The Ukrainian Greek Catholic Church is very committed in the ecumenical dialogue, Major Archbishop Shevchuk said. 

"We want, he stressed, take care of the relations with all the churches in Ukraine, and in particular with Orthodox confessions that represent the 71 percent of the Christian population. We look for any opportunity to collaborate, especially to help the people that are enduring the war. In the end, a bomb makes no distinction between Catholics and Orthodox, or Polish, Ukrainian or Russian speakers: it kills everyone." 

Beatitude Shevchuk said that "ecumenical identity is part of the identity of an Eastern Catholic Church: we have the same theology, the same canonical praxis of our Orthodox brothers. We need to put into practice." 

Establishing some bilateral official dialogue between the Ukrainian Greek Catholic Church and Orthodox confessions will be the first step. 

The second step will be "thinking how to apply in the local pastoral framework the fruits of the ecumenical dialogue at a global level," starting from "the work of the Joint Catholic-Orthodox International Theological Commission," said Shevchuk.

One crucial point will be the mutual recognition of the sacraments. 

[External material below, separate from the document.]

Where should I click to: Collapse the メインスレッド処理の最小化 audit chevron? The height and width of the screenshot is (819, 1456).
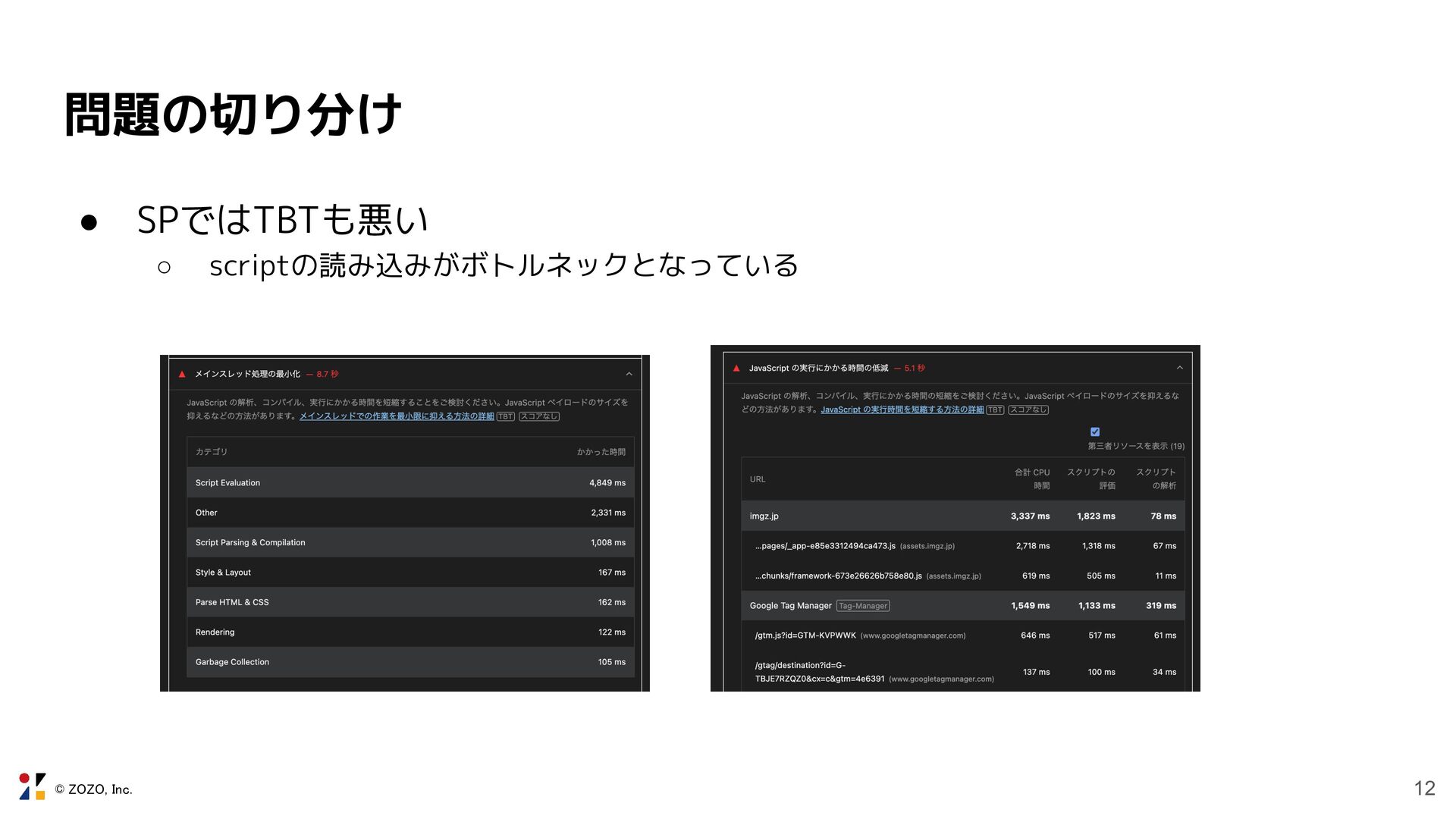pos(629,374)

Major Archbishop Shevchuk underscored that he does not know the reason why Pope Francis summoned the Ukrainian Greek Catholic Church and not any of the other Sui iuris churches, but he noted that "the final release of the meeting speaks about a new methodology, and perhaps tomorrow the Pope will summon other Catholic Eastern Churches, to let also these churches to flourish." 

In conclusion, Major Archbishop Shevchuk spoke about three dreams of the Greek Catholic Ukrainian Church.

The first is Pope Francis' visit to Ukraine. "Pope Francis' visit to Ukraine would end the war," Major Archbishop said. 

The second dream is the recognition of the Ukrainian Greek Catholic Church as a Patriarchate. Currently, it is a Major Archbishop. There is some slight difference: when there is a Patriarch, the Pope is informed of his election and grants the ecclesiastical communion; when there is Major Archbishop, the Pope need to confirm the vote to make it valid. 

The decision to tailor the Ukrainian Greek Catholic Church as a Major archbishopry was not to create problems with orthodox Patriarchate.

Major Archbishop Shevchuk said that the request to become a Patriarchate was on the table, and that "the Patriarchate is a way of being, not a medal of honor. It is a tool to make our Church flourish, as it increases our effectiveness and our pastoral work."

He added that "our Church is not a danger for our Orthodox brothers. We are not against someone, but for Someone."

According to the head of the Ukrainian Greek Catholic Church, the Patriarchate is also needed to face new challenges given by the high rate of migrants – every year, one million people leave Ukraine, according to the Ukrainian ministry for foreign affairs. 

Ukrainians also back the beatification of Metropolitan Andriy Sheptytsky, that led the Greek Catholic Church from 1901 to 1944. 

"He was, major archbishop Shevchuk maintains, the first to understand that our is a global Church. When he was our metropolitan, Ukrainian Greek Catholic Church had just three eparchies in Western Ukraine, and now there are 34 all over the world. He was the first to highlight the need to meet the pastoral needs of migrants. We are now harvesting the fruits of his work." 

These three dreams are "closer than before the meeting." Major Archbishop Shevchuk, however, underscored that "the two-day meeting was not intended to make decisions already made within some dicastery. They have been days of study, analysis, and reflections. We are now waiting for concrete decisions."